Privar a nuestras comunicaciones del cifrado es tanto como obligarnos a enviar cartas en sobre abierto y, sin duda, es una medida incompatible con lo que cualquier estado democrático y de derecho debe garantizar a sus ciudadanos.

Si no estuviésemos en el siglo XXI, diría que lo que están pretendiendo hacer es tanto como que se nos prohíba enviar cartas en sobre cerrado; quieren que nuestra correspondencia, es decir, nuestra mensajería, se envíe sin ningún tipo de protección, que les entreguemos el sobre abierto para que, cuando les plazca, puedan leer, sin dificultad alguna, todo lo que comunicamos entre amigos, familiares, clientes, etc.
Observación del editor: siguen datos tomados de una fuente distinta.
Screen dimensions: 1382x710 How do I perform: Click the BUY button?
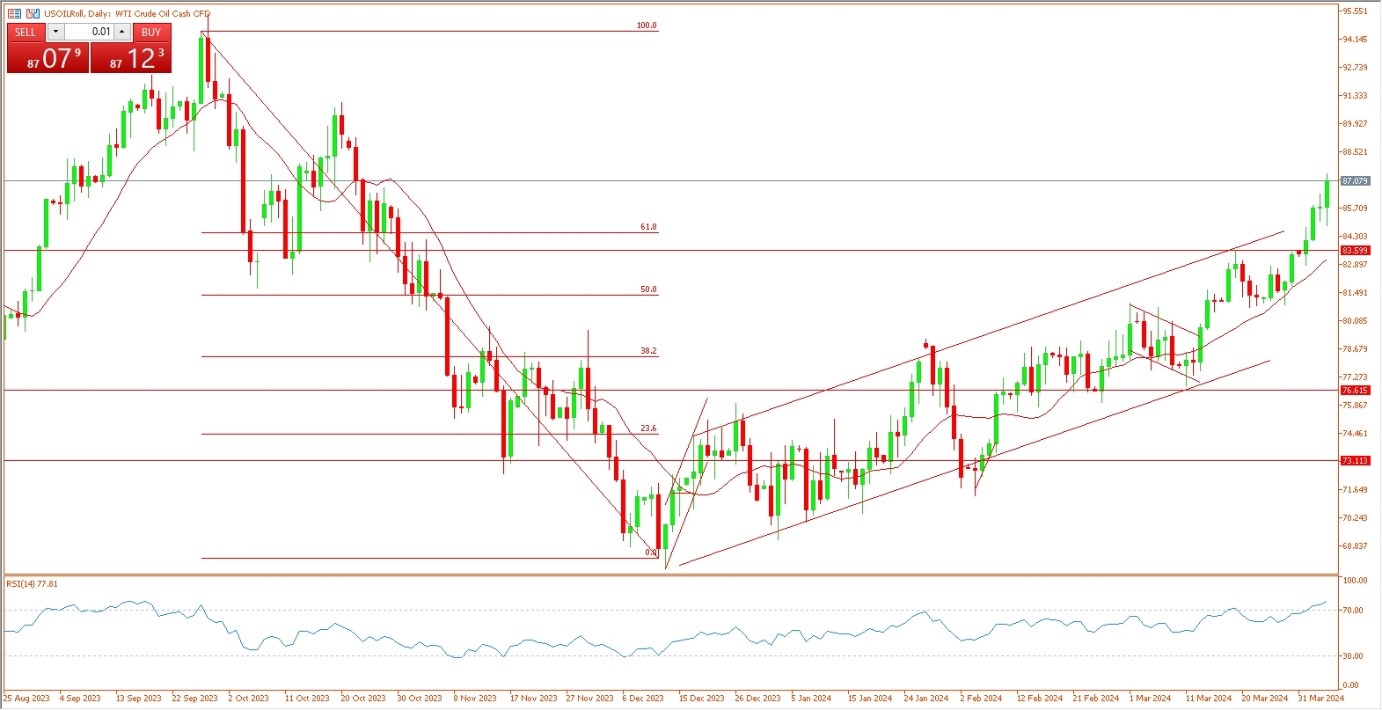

Si en el siglo pasado un gobierno hubiese pretendido algo así, no me cabe duda de que lo habríamos catalogado de dictatorial porque una medida de estas características es el sueño húmedo de cualquier tirano. La inviolabilidad de nuestras comunicaciones, tengan estas el formato que tengan, está constitucionalmente garantizada, también lo está en la Carta de los Derechos Fundamentales de la Unión Europea, pero, así y por la puerta de atrás, se pretende que ya no podamos tener ni tan siquiera la sensación de estar comunicando privadamente.

Dirán que quien nada oculta nada debe temer, eso es un falso dilema, porque aquí la cuestión no va de temores, sino de derechos y el derecho al secreto de las comunicaciones va siendo uno de los últimos reductos de libertad que nos va quedando. Nadie que no pretenda vulnerar el secreto de nuestras comunicaciones, más bien tenerlo muy fácil para hacerlo, puede estar promoviendo una medida que, como digo, no es otra cosa que obligarnos a enviar nuestras cartas en sobres abiertos para que quien quiera las pueda leer. ¿Se imaginan qué habrían dicho de algo así nuestros padres o abuelos? Pues eso…
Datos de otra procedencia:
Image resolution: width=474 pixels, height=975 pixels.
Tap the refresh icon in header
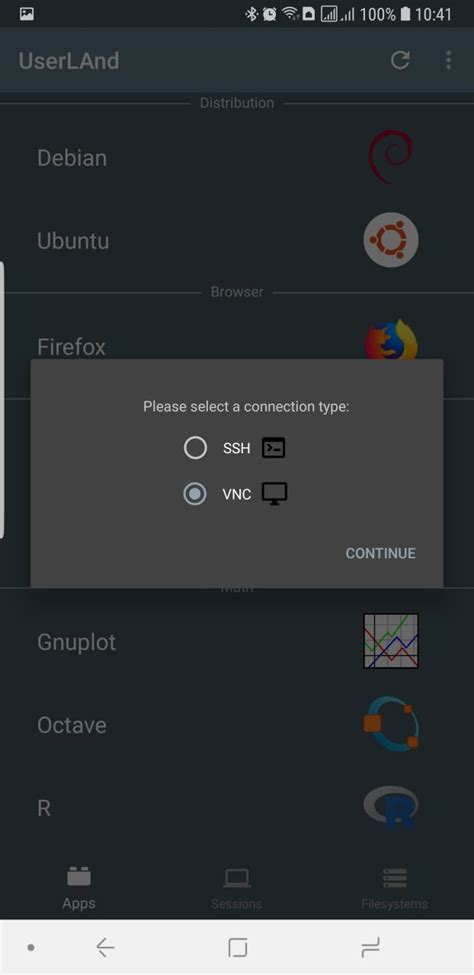(x=400, y=60)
Ante tales iniciativas, lo que todos debemos comenzar a preguntarnos es cuánto más de nuestros derechos estamos dispuestos a sacrificar sin que ello termine siendo definitivo para situarnos en un mundo que ya Orwell se imaginó y que ahora estamos comenzando a vivir. Hay países, como Turquía, que no solo han adoptado medidas similares, sino que, además, bloquean el uso de algunas aplicaciones de mensajería que se han negado a desbloquearles el cifrado de extremo a extremo. Que cada cual saque sus conclusiones.

Insisto: privar a nuestras comunicaciones del cifrado, especialmente del cifrado de extremo a extremo, es tanto como obligarnos a enviar cartas en sobre abierto y, sin duda, es una medida incompatible con lo que cualquier estado democrático y de derecho debe garantizar a sus ciudadanos.